# [Task prompt]
Where a line holds the word "resolution", copy it from the records.

# [Records provided]
+ + + + +

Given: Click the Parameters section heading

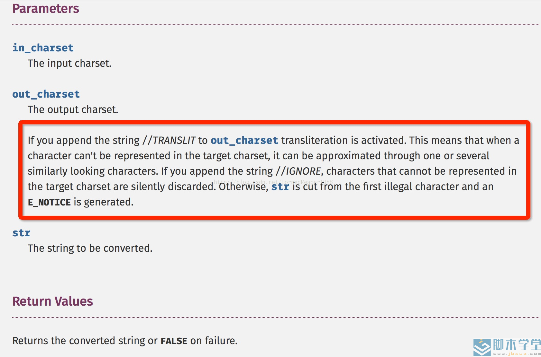Looking at the screenshot, I should click(x=46, y=9).
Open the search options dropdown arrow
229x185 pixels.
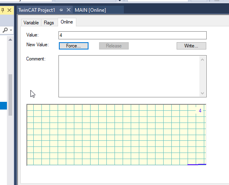(x=11, y=30)
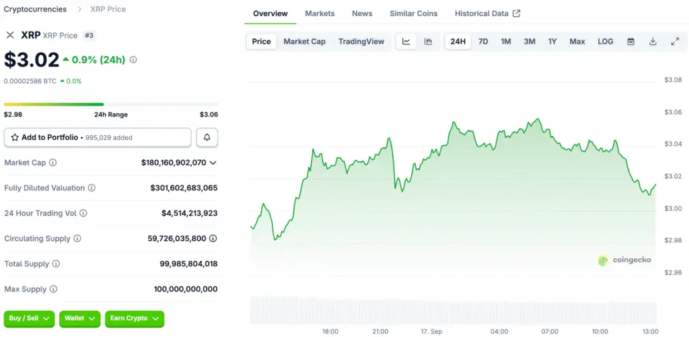689x337 pixels.
Task: Open the Buy / Sell dropdown
Action: pyautogui.click(x=30, y=318)
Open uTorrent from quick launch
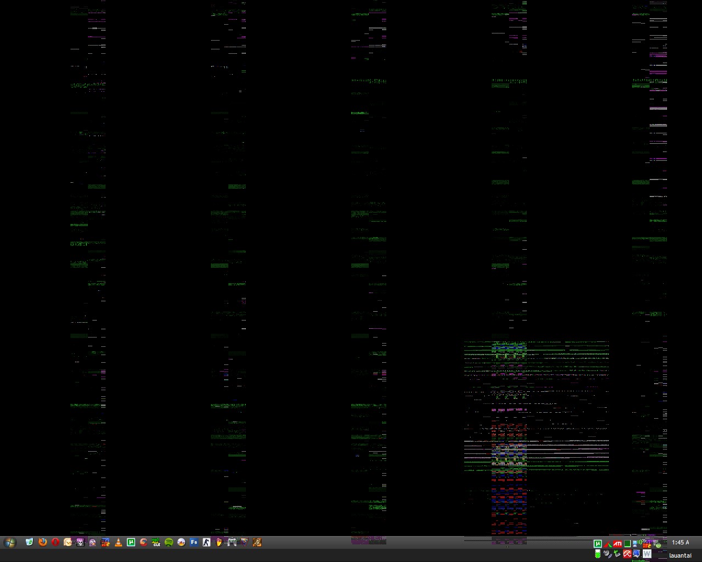This screenshot has height=562, width=702. pos(131,542)
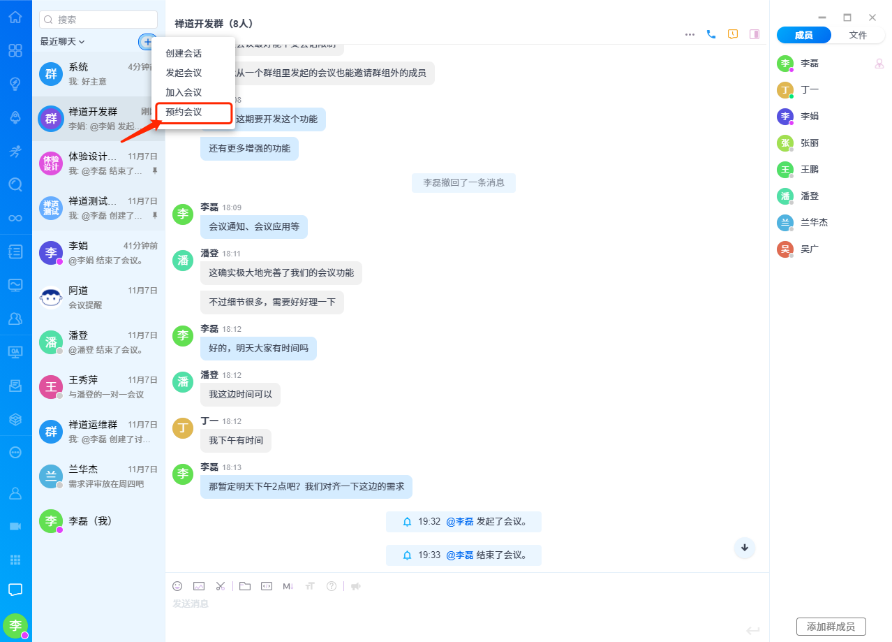Screen dimensions: 892x642
Task: Select the send image icon in toolbar
Action: click(x=199, y=586)
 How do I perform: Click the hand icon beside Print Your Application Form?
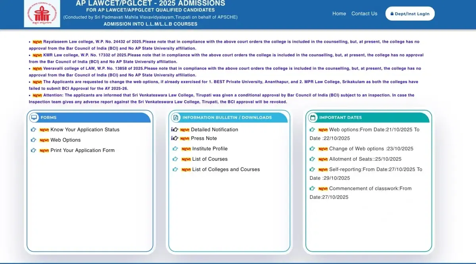coord(34,150)
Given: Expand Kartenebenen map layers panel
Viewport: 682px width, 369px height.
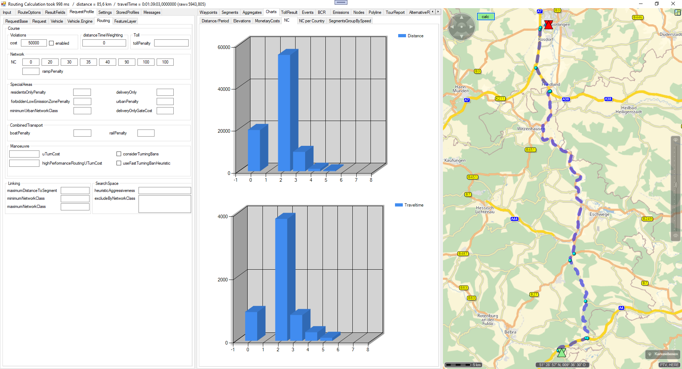Looking at the screenshot, I should tap(662, 354).
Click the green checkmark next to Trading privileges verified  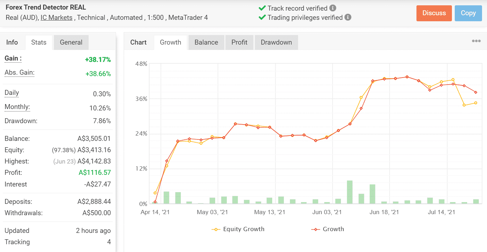(x=262, y=17)
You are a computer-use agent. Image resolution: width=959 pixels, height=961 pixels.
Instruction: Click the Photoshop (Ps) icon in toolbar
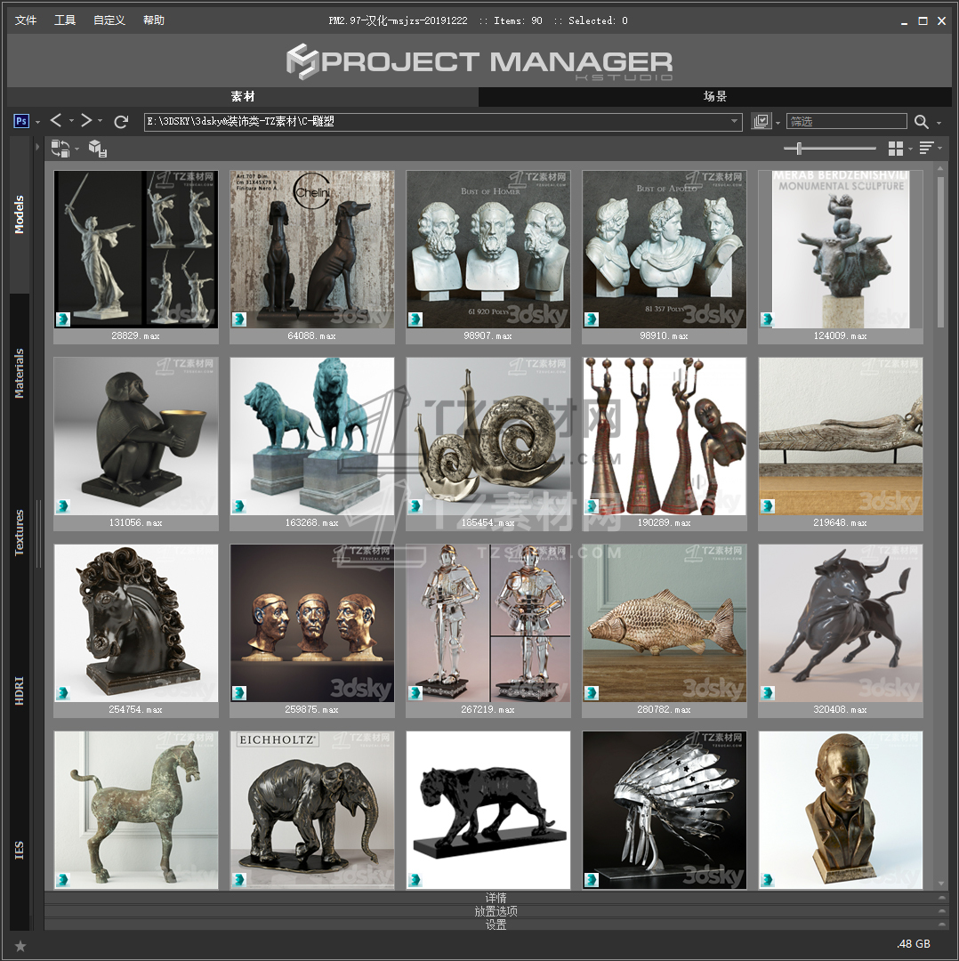22,121
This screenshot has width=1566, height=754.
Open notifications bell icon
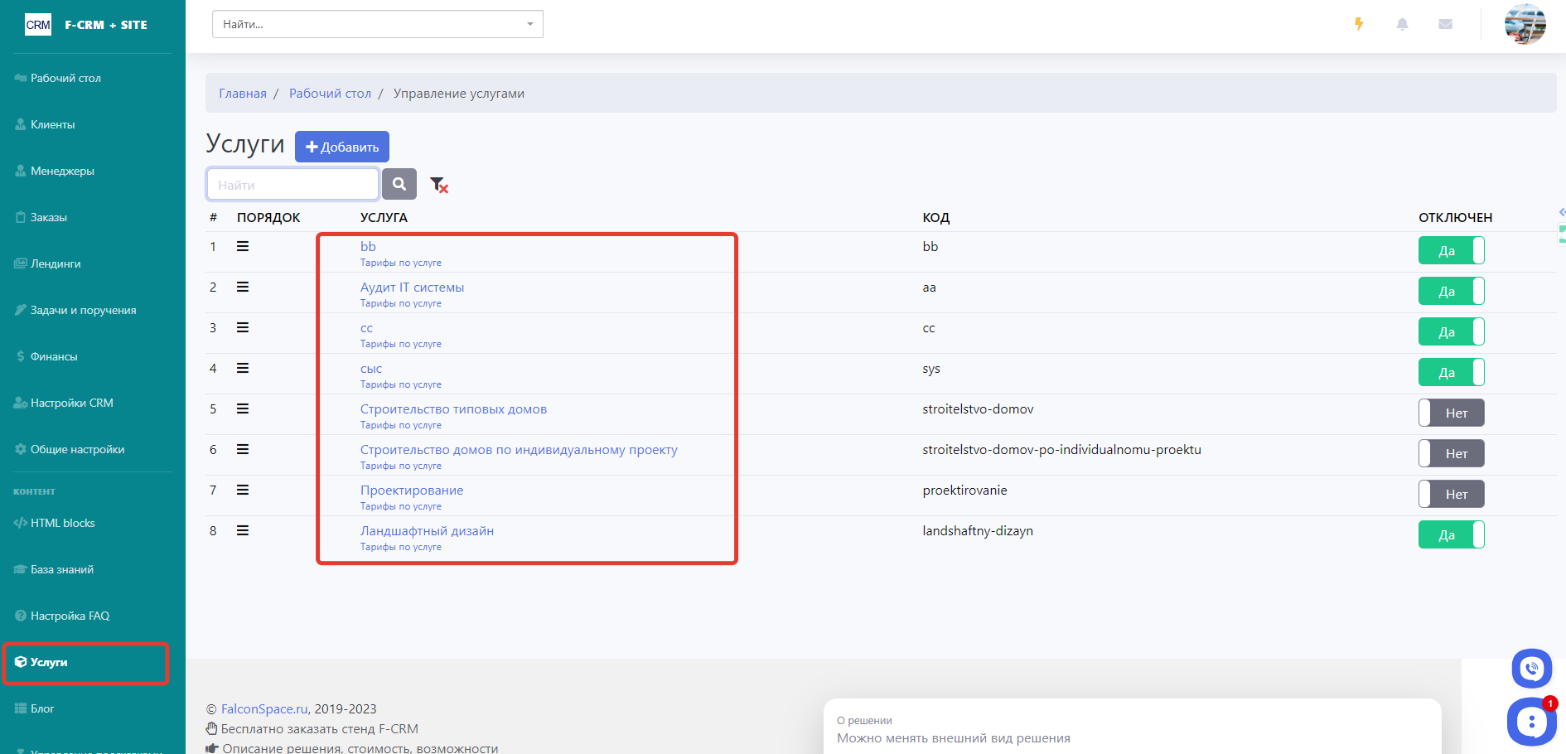pos(1402,24)
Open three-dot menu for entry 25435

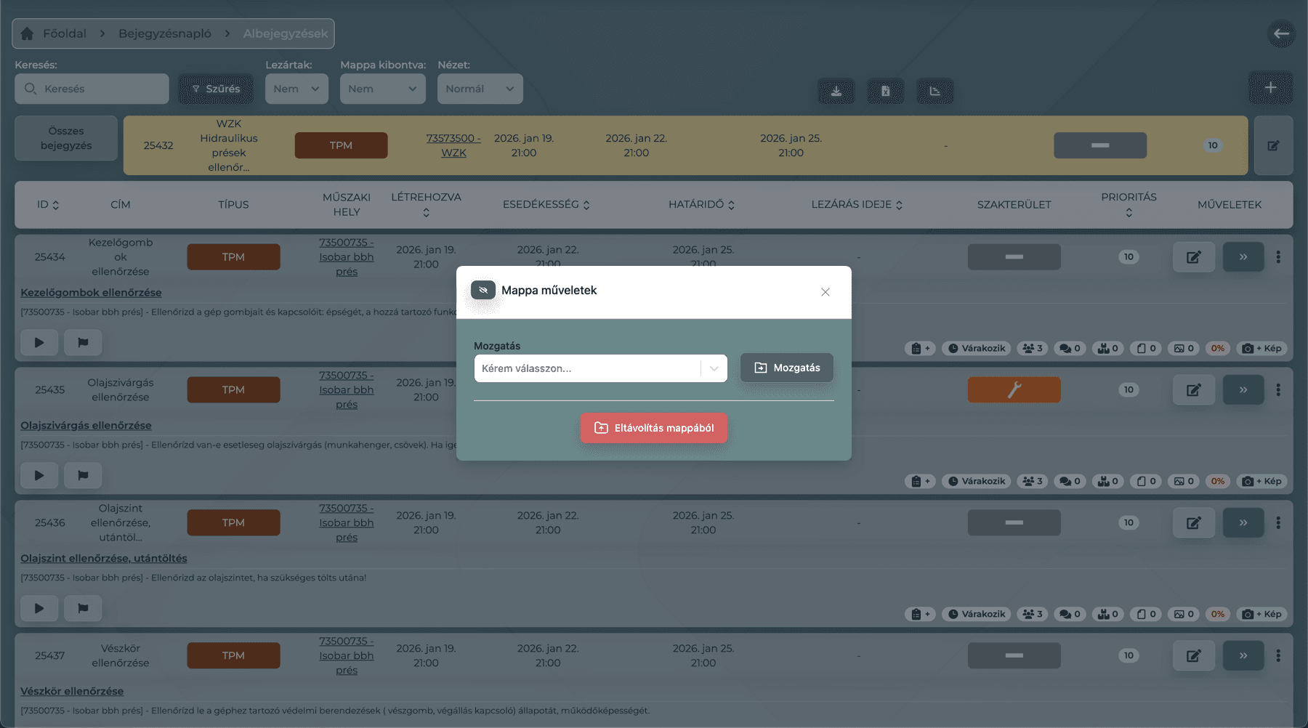pos(1278,390)
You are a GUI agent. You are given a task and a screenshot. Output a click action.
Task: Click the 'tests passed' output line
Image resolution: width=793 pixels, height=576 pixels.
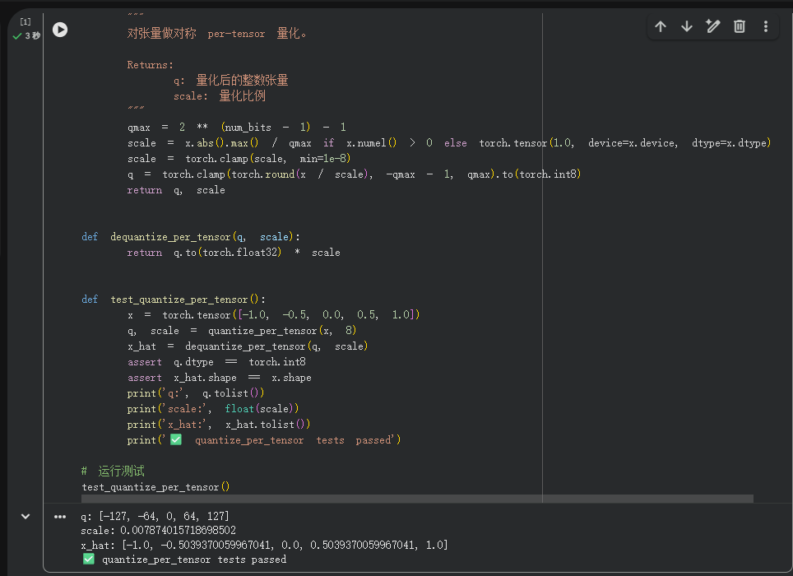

+ + + + +

# [Reply to the task]
You are a computer-use agent. Image resolution: width=959 pixels, height=961 pixels.
Image resolution: width=793 pixels, height=576 pixels.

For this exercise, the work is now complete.